In 1933, the Intelligence Bureau prepared a detailed report on the activities of the RSS. It said that in the name of preparations for communal outbreaks, members of the RSS were given training in the use of spears and swords and daggers.

“More recently the Sangh has grown more ambitious and in a speech at Nagpur, during the Dussehra, 1932, Dr. K. B. Hedgewar, who is the provincial commander and organiser, claimed that Hindustan was for the Hindus who would dominate the future government of India and whose privilege it should be to dictate the other communities,” said the intelligence report.

It was a challenge that Hedgewar posed to Muslims, in a much more clear and precise terms then that in Savarkar’s writings. However, the organisation itself being in a nascent stage, the message could not reach the larger audience.

In 1937, Savarkar became president of Hindu Mahasabha. In the presidential speech delivered at Ahmedabad session of the party, Savarkar laid down the first clear cut exposition of the two-nation theory. Once taken up three years later by Mohammed Ali Jinnah, the two-nation theory of the Hindutva leader started snowballing into a communal crisis, and finally culminated in the horrors of Partition.

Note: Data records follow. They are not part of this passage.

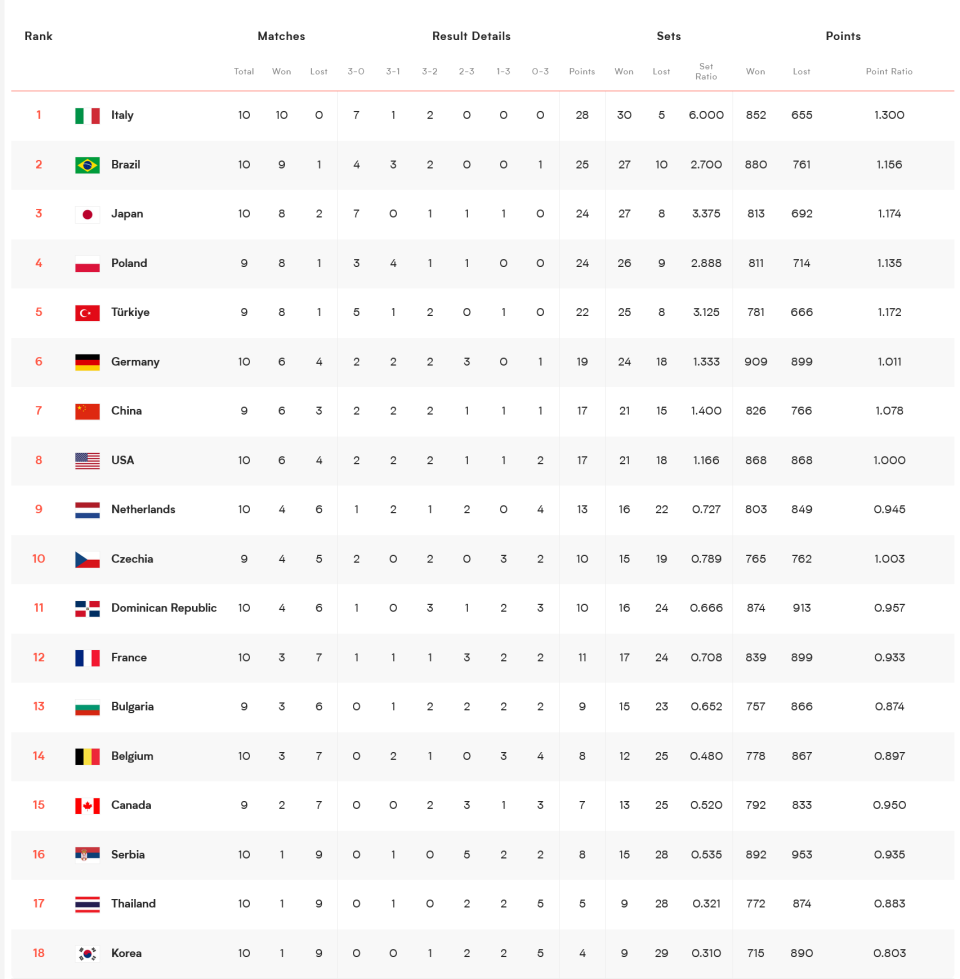Select the China team name
Image resolution: width=960 pixels, height=979 pixels.
(x=126, y=411)
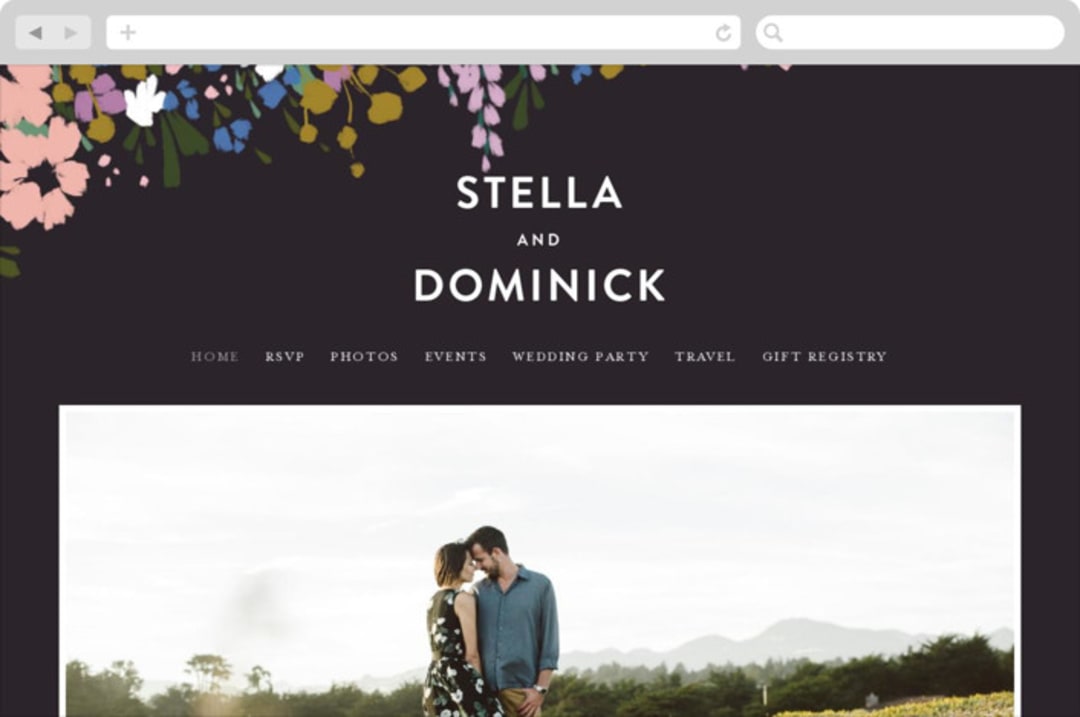Click the plus icon in address bar
The width and height of the screenshot is (1080, 717).
pyautogui.click(x=127, y=32)
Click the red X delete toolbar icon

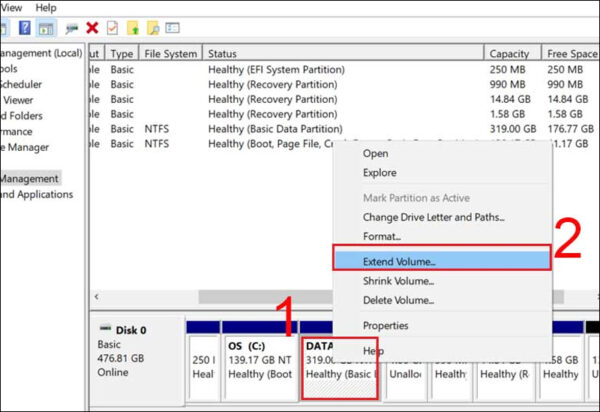92,29
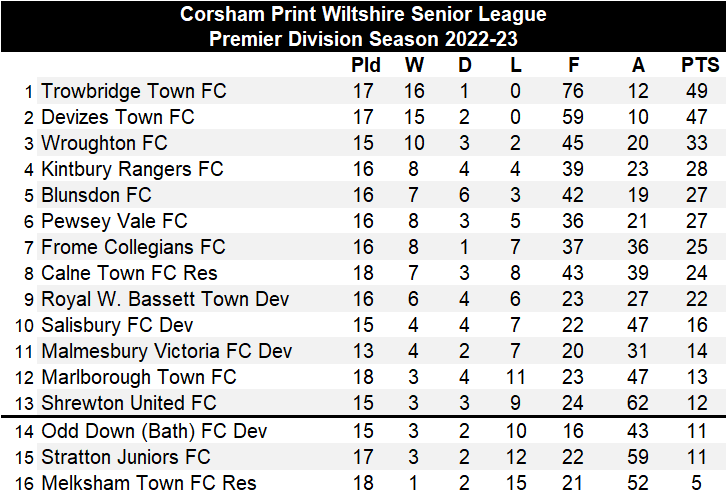This screenshot has height=496, width=726.
Task: Select Stratton Juniors FC row
Action: (363, 457)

“As it is, there are two antagonistic nations living side by side in India. Several infantile politicians commit the serious mistake in supposing that India is already welded into a harmonious nation, or that it could be welded thus for the mere wish to do so. These are well-meaning but unthinking friends take dreams for realities. That is why they are impatient of communal tangles and attribute them to communal organisations. But the solid fact is that the so-called communal questions are but a legacy handed down to us by centuries of a cultural, religious and national antagonism between the Hindus and Moslems,” said Savarkar in his presidential speech at Ahmedabad. “Let us bravely face unpleasant facts as they are. India cannot be assumed today to be a unitarian and homogeneous nation but on the contrary, there are two nations in the main: the Hindus and the Moslems, in India.”


As if sowing the seeds of two nation theory was not enough, another Hindutva leader MS Golwalkar, just after becoming the chief of the RSS, brazenly compared the project of promoting the ‘Hindu Rashtra’ with German anti-Semitism. In his book, “We or Our Nationhood Defined”, published in 1939, he presented Hitler’s treatment of jews as a model to be applied on Indian Muslims.

“To keep off the purity of the race and its culture, Germany shocked the world by her purging the country of the Semetic races – the Jews,” Golwalkar wrote. “Race pride at its highest has been manifested here. Germany has also shown how well nigh impossible it is for races and cultures, having differences going to the root, to be assimilated into one united whole, a good lesson for us in Hindusthan to learn and profit by, he wrote.

He then argued, “From this stand point, […] non-Hindu peoples in Hindusthan must either adopt the Hindu culture and language, must learn to respect and hold in reverence Hindu religion, must entertain no idea but those of the glorification of the Hindu race and culture […] and must lose their separate existence to merge in the Hindu race, or may stay in the country, only subordinated to the Hindu Nation, claiming nothing, deserving no privileges, far less any preferential treatment not even citizen’s right.”

This book, on the one hand brought German Nazism in the context of India, and on the other, it created a clear distinction between ‘we’ and the ‘other’. It laid down a comprehensive road map to deal with Indian Muslims. History has to be seen in its context, not in the manner in which Modi and his masters would like us to see. They are aware that the history is not with them, hence the effort to reconstruct the past according to their own interest.

In fact, the RSS, with its definite political aims, does not believe in democracy, as wrote Golwalkar in his ‘Bunch of thoughts’, “The concept of democracy being ‘by the people’ and ‘of the people’ meaning all are equal sharer in the political administration, is to a large extent only a myth in practice.”